═════ SOURCE PASSAGE ═════

By Julia Karow
An international research team has shed new light on the genetic underpinnings of autosomal recessive intellectual disability that could have diagnostic or treatment implications and may play a role in other neurological disorders.
Intellectual disability is genetically heterogeneous, and to a large extent, the underlying genetic defects are unknown, in particular for autosomal forms of the disease.
Now, a team from the Max Planck Institute for Molecular Genetics in Berlin and the University of Social Welfare and Rehabilitation Sciences in Tehran, Iran, has added 50 new genes to those already implicated in the disease, using a combination of array-based homozygosity mapping and targeted exon sequencing in 136 consanguineous families with autosomal-recessive intellectual disability.
The results, published this month in Nature, have immediate consequences for the affected families, might help diagnose other patients, and can assist in preventing the disease through carrier screening and prenatal diagnostics.

═════

• PROBLEM
Continue the article on the autosomal recessive intellectual disability gene study from its last sentence.

═════ PROVIDED MATERIAL ═════

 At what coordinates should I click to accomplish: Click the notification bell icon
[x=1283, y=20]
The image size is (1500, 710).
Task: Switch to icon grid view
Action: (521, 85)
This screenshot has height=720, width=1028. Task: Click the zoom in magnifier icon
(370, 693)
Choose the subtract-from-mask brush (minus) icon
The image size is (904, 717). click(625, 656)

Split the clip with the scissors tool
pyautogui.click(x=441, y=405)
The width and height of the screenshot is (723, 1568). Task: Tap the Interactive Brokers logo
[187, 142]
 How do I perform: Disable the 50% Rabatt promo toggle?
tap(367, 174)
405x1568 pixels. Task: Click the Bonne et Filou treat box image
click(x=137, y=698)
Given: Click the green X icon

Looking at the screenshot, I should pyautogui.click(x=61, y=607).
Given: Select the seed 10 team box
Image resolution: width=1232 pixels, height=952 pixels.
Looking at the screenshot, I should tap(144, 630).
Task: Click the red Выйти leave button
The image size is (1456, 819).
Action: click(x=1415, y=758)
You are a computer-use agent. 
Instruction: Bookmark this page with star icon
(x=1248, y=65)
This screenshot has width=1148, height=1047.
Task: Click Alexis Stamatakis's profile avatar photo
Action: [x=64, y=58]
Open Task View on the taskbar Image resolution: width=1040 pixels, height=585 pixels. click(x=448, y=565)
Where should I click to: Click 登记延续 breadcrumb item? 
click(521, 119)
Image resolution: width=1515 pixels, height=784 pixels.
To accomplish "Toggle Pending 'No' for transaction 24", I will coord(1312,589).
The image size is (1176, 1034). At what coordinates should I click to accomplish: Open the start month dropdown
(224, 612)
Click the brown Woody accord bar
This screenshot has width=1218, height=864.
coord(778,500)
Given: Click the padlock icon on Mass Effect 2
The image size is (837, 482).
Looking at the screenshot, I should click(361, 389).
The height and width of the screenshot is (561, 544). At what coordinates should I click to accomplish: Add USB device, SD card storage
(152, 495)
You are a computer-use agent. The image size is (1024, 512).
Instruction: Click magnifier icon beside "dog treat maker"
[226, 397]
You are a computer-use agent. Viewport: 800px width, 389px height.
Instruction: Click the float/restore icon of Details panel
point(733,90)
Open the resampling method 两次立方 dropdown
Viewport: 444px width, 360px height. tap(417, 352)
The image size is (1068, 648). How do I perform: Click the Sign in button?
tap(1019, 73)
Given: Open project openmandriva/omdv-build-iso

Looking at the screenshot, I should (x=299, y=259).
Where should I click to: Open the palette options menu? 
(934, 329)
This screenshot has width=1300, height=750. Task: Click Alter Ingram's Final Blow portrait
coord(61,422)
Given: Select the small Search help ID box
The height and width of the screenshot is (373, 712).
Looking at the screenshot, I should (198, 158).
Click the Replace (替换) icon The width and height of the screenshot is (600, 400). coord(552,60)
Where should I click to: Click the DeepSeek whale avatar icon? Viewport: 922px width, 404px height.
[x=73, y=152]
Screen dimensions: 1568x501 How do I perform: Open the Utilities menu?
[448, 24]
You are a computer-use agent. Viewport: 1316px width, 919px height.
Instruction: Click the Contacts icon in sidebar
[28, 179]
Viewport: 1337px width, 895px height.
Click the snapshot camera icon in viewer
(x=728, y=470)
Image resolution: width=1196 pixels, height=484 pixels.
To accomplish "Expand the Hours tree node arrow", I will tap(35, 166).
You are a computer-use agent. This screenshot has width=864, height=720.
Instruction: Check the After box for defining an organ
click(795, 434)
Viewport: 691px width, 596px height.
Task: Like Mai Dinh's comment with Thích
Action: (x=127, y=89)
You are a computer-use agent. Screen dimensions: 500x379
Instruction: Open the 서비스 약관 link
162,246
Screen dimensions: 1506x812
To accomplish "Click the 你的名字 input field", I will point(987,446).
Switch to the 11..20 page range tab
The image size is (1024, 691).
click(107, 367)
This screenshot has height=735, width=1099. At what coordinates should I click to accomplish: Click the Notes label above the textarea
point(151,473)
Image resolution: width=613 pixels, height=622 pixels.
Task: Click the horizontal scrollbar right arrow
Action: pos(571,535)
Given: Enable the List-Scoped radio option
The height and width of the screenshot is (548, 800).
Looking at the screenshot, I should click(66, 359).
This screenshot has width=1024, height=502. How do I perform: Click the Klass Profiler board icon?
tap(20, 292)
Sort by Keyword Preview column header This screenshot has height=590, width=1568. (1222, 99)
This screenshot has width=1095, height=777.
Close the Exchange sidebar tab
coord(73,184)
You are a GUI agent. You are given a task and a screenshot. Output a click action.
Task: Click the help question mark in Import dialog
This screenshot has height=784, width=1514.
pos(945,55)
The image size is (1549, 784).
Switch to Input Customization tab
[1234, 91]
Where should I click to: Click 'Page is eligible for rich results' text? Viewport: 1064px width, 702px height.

═════

• EXPECTED ANSWER
The findings might also be significant for other neurological disorders, such as autism, schizophrenia, and epilepsy, that sometimes co-occur in patients with intellectual disability and can be associated with mutations in the same genes.
Hilger Ropers, a director of the MPI for Molecular Genetics, said that once the genes are validated, he plans to add them to a sequencing-based test for the diagnosis of almost 600 rare childhood disorders that is being developed by his collaborator Stephen Kingsmore and colleagues at Children's Mercy Hospital (CSN 8/9/2011). Ropers said he hopes to introduce the test at the Charité hospital in Berlin, though he did not provide a timeline.
Most severe intellectual disability is caused by gene defects or chromosomal abnormalities, but for practical reasons, most research to date has focused on X-linked forms of the disease, which only account for about 10 percent of cases.
Part of the remaining cases are due to dominant de novo mutations, as demonstrated by a team of Dutch researchers last year, who used exome sequencing of family trios to identify such mutations in a number of patients (IS 11/16/2010).
Until now, little was known about the causes of autosomal recessive intellectual disability, which the German-Iranian team focused on in their study, partly because it requires large, consanguineous families that are rare in Western societies.
For their study, the researchers, led by Ropers, analyzed 136 consanguineous affected families, most of them from Iran. They had previously narrowed down the interval carrying the genetic defect in these families through homozygosity mapping with genotyping arrays. The size of the intervals, which depends on the number of affected family members, averaged about 10 megabases, Ropers said.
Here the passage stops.